Merchants and Special Events

Tips for the Holiday Season

For many retailers, the sound of this year’s holiday season may be less “Ho! Ho! Ho!” and more “No! No! No!,” as in no customers, no revenue, and no end in sight.

Many indicators foretell that this is going to be a tough retail season for small merchants. But, as a Main Street professional, you are in an ideal position to help your downtown business owners and show them the true value of Main Street in the process. 

Special events, such as a Holiday Treelighting, can bring hundreds, sometimes thousands of potential customers to downtown businesses. 

One of the best ways for downtowns to stay competitive during the upcoming shopping season is to host special events:  they’re a great way for Main Street businesses to find new customers and generate extra revenue while spending almost nothing to do so.

There’s just one problem, though -- merchants who can best be described as “Business Prevention Experts” (BPEs). 

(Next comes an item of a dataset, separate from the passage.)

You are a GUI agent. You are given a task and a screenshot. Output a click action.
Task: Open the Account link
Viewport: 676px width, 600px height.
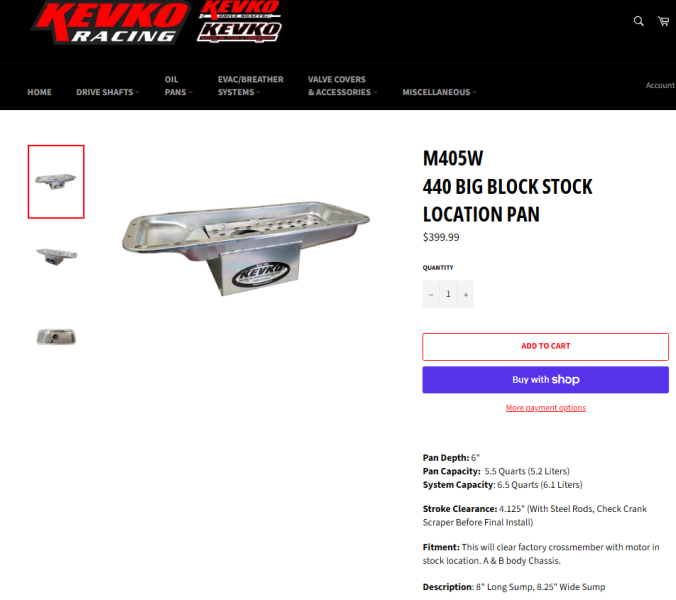[660, 85]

For savvy business owners, well-planned and well-executed special events are a smart and cost-effective way for them to get “more through the door” when there are plenty of “feet on the street.”  Unfortunately, however, in almost every downtown across the country, there seems to be no shortage of BPEs -- business owners who always say they want more customers but who close during your special events and don’t make a single sale. These BPEs then typically get angry at you for “making” them close, all the while ignoring the hundreds or even thousands of potential customers you brought to their closed doors at no cost to them.

But don’t despair. Here are a few tips ways to work with your downtown merchants (including the BPEs) so that they can tie in to your holiday events, make some sales and see the benefit of working with your Main Street program on other events.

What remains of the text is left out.